→ TASK GOAL
Identify each line in the listing below that contains the word "icon" and copy every such line unchanged.

→ INPUT
════
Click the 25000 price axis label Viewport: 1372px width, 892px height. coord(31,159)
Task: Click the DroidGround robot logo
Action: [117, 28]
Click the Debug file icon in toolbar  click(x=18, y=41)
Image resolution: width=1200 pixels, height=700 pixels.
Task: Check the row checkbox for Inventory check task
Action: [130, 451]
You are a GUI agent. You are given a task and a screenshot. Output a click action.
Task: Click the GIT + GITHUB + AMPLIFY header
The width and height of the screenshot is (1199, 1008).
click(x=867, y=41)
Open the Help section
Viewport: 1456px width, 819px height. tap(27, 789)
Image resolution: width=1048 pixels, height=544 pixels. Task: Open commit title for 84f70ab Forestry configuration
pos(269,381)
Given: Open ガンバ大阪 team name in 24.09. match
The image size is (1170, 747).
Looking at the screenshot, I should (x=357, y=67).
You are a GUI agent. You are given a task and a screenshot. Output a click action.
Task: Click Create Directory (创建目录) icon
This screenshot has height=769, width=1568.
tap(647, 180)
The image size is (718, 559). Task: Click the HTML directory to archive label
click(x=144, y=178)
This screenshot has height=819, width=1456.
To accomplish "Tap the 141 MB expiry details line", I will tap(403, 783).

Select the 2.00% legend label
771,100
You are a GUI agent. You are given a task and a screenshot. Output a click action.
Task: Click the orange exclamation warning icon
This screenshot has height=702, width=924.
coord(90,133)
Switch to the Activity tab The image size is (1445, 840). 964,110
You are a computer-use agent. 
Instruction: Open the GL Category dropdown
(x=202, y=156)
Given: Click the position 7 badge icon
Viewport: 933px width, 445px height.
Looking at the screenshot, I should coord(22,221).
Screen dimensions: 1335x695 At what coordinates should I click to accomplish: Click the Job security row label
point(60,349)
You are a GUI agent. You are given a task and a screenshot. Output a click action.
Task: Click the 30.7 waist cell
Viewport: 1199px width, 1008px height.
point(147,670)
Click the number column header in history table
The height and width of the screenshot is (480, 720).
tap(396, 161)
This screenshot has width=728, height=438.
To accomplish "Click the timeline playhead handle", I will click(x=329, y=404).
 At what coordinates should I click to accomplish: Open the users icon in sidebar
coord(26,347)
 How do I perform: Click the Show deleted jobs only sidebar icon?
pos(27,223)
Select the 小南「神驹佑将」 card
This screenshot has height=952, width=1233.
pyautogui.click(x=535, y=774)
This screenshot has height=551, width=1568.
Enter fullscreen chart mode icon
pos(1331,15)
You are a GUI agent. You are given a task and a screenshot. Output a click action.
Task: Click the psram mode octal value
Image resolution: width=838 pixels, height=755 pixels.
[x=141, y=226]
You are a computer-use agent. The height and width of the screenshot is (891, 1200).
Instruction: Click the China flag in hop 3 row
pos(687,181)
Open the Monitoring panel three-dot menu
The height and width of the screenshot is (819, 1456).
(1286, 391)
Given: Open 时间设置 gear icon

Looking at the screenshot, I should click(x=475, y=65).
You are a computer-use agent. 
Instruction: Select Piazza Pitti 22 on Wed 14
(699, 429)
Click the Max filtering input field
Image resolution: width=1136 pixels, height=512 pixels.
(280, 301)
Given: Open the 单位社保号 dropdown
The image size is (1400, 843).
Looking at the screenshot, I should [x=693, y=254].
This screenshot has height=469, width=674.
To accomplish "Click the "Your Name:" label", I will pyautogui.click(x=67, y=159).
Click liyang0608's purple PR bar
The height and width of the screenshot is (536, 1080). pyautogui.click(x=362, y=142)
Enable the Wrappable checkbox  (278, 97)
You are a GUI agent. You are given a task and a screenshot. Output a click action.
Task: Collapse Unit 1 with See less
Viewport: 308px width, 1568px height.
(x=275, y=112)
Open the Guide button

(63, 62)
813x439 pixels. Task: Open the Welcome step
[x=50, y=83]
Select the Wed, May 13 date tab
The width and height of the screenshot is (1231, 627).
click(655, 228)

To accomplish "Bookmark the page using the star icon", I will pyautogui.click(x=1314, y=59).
════
→ EXPECTED ANSWER
Click the Debug file icon in toolbar  click(x=18, y=41)
Task: Click Create Directory (创建目录) icon
Task: Click the orange exclamation warning icon
Given: Click the position 7 badge icon
 At what coordinates should I click to accomplish: Open the users icon in sidebar
 How do I perform: Click the Show deleted jobs only sidebar icon?
Enter fullscreen chart mode icon
Given: Open 时间设置 gear icon
To accomplish "Bookmark the page using the star icon", I will pyautogui.click(x=1314, y=59).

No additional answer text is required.